Whenever a line contains the string "below", copy it out of the entries.

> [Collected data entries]
◆ ◆ ◆ ◆
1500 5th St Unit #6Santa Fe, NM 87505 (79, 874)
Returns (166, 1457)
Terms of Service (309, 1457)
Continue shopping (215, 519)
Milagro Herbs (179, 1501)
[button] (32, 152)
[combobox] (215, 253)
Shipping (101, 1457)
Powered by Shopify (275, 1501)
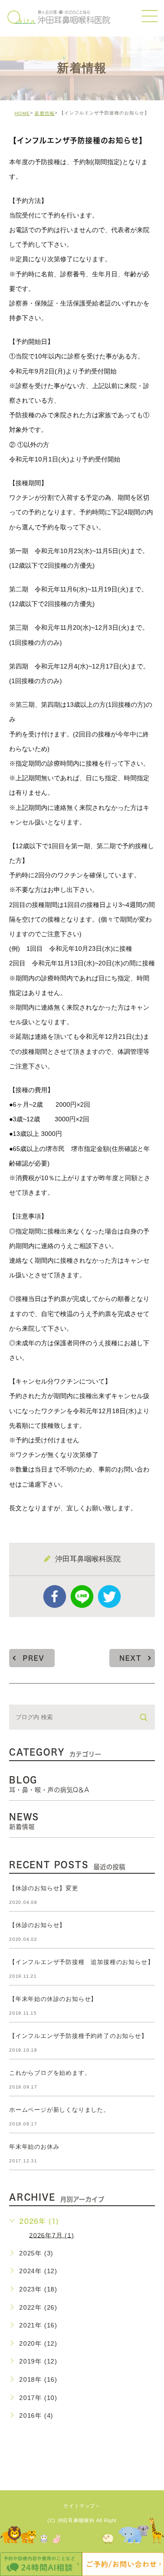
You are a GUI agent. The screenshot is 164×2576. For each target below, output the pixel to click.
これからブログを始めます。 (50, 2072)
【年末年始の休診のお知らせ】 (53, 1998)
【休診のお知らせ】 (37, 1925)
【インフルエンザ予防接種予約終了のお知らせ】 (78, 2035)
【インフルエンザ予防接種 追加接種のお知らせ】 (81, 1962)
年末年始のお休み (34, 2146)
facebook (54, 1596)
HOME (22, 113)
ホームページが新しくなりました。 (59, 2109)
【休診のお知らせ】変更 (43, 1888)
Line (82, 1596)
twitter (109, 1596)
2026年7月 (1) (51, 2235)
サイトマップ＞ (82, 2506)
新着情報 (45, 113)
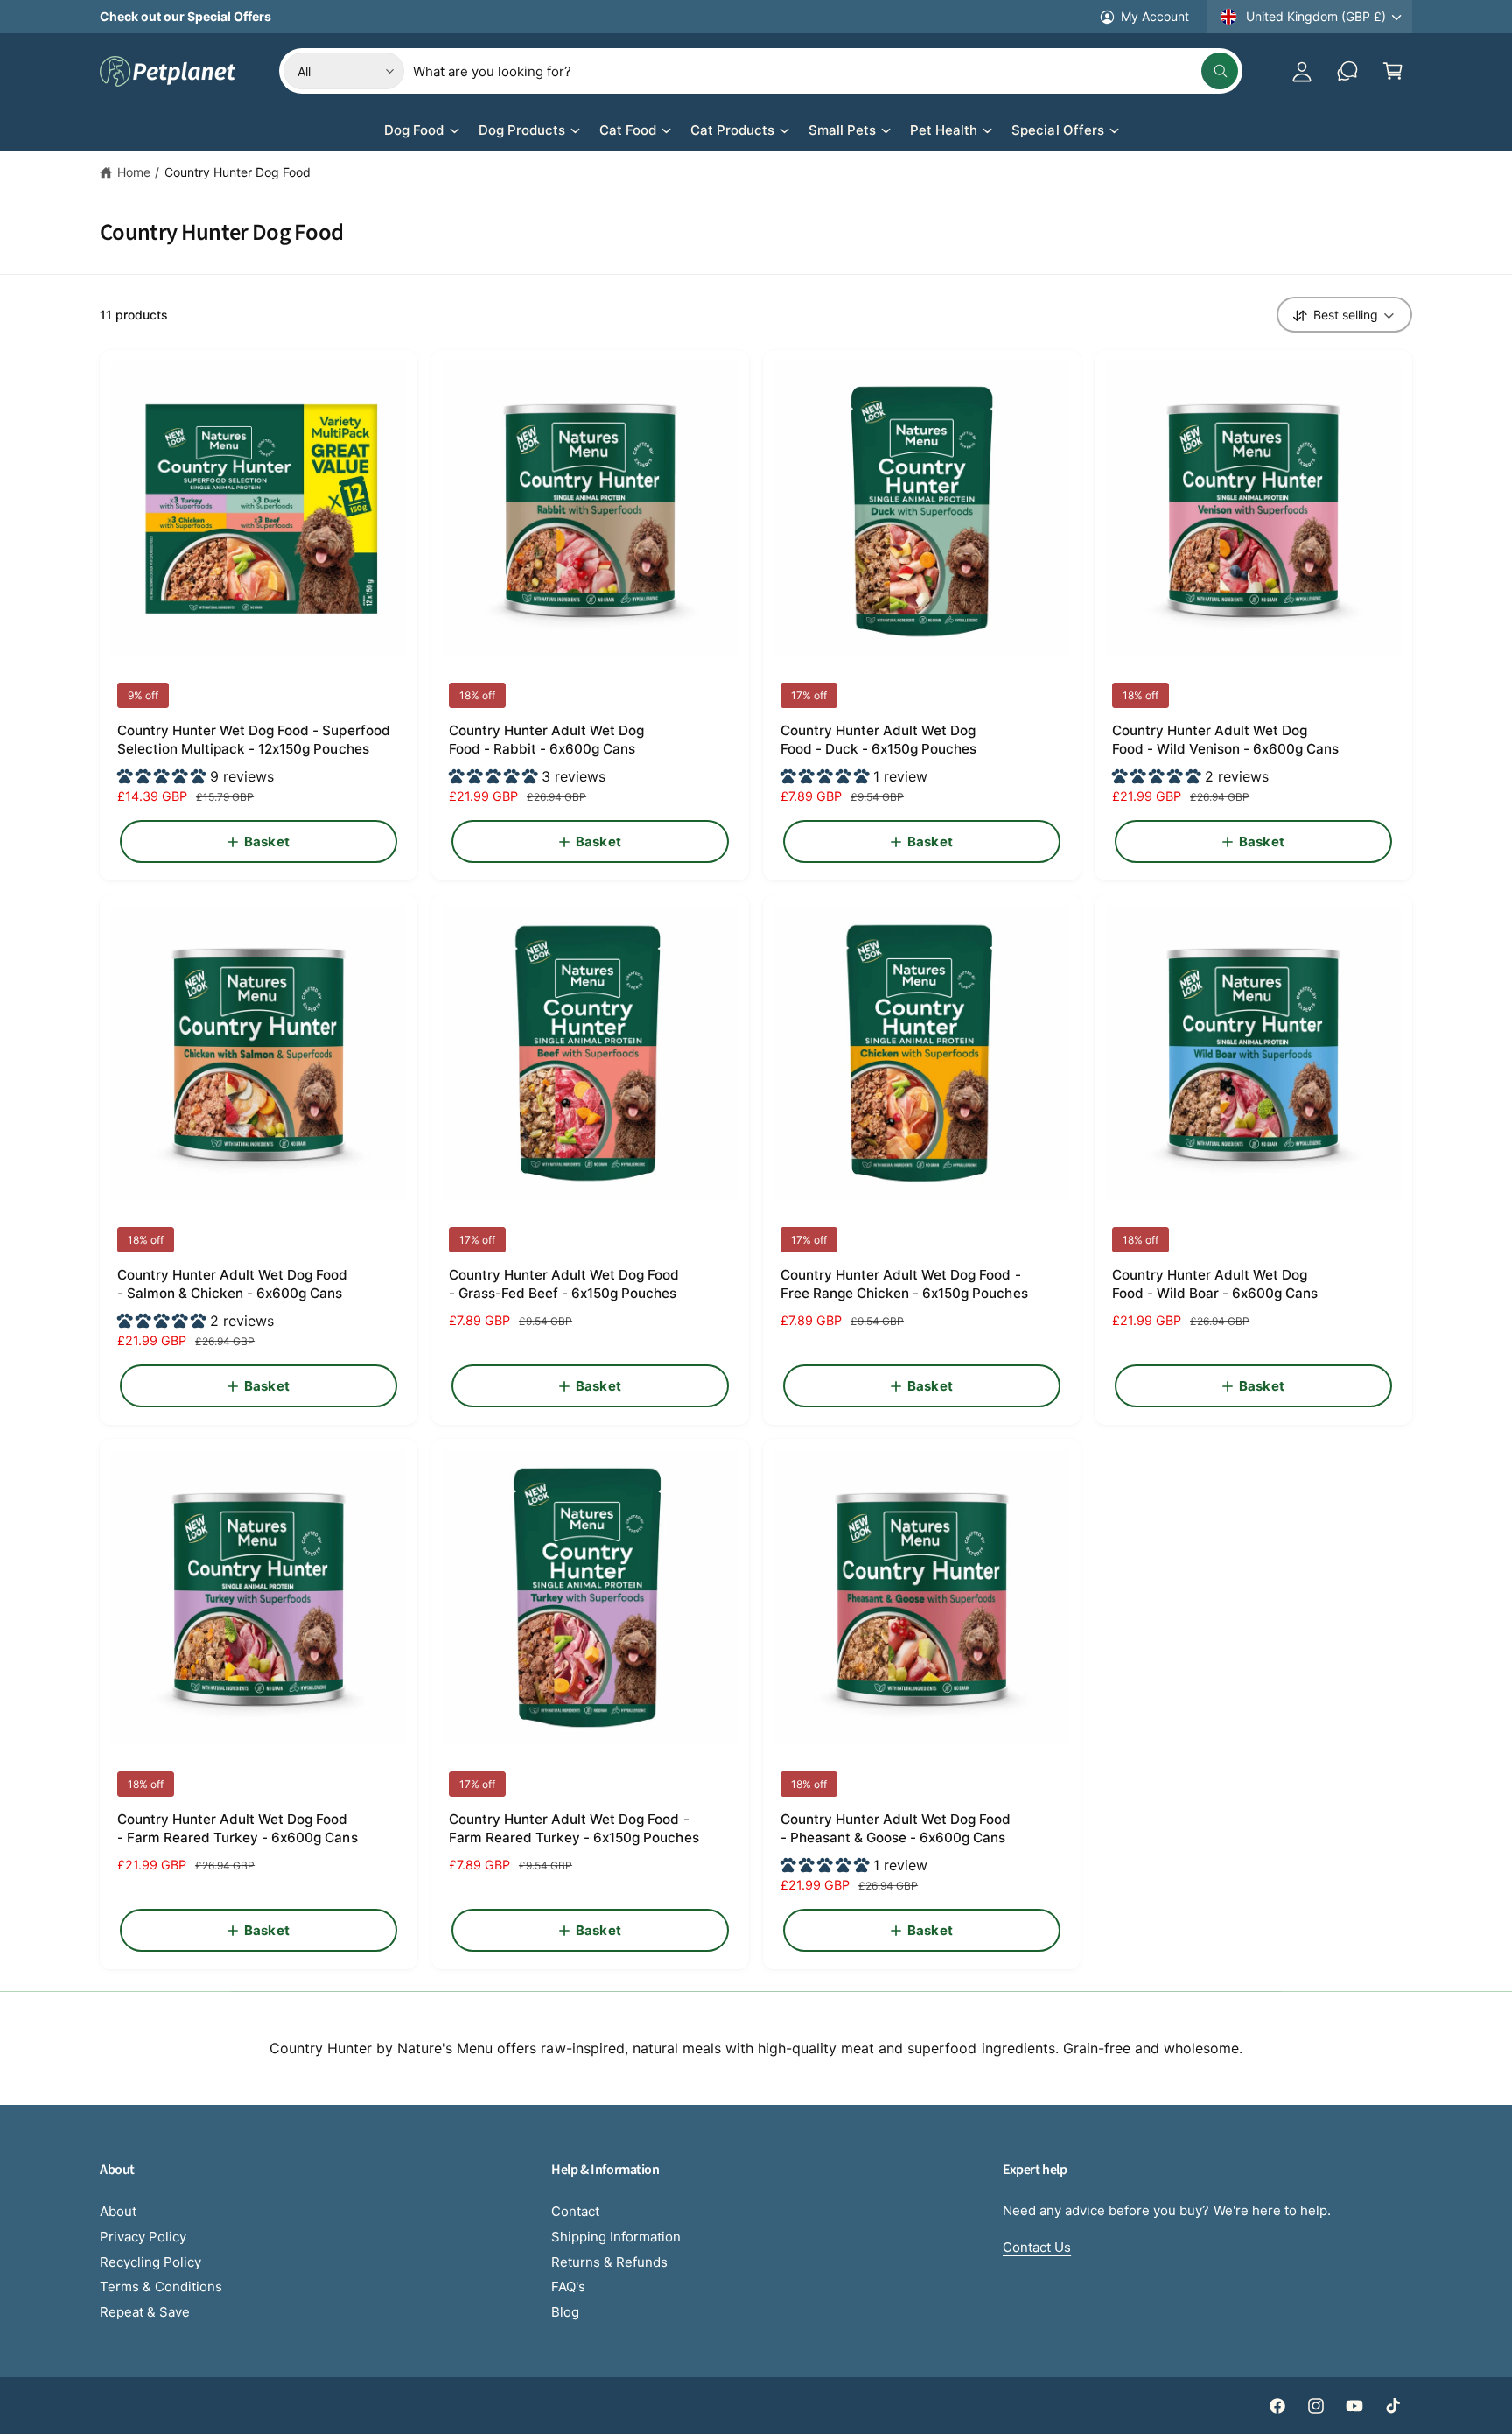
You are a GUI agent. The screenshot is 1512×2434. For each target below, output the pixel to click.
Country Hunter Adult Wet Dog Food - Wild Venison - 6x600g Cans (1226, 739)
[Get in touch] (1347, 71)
◆ ◆ ◆ ◆
> [Answer section]
You are a GUI agent. The screenshot is 164×2576. For each target below, output the pixel to click.
You are a GUI agent. The screenshot is 1512×2434. For each target below, output the pixel to click.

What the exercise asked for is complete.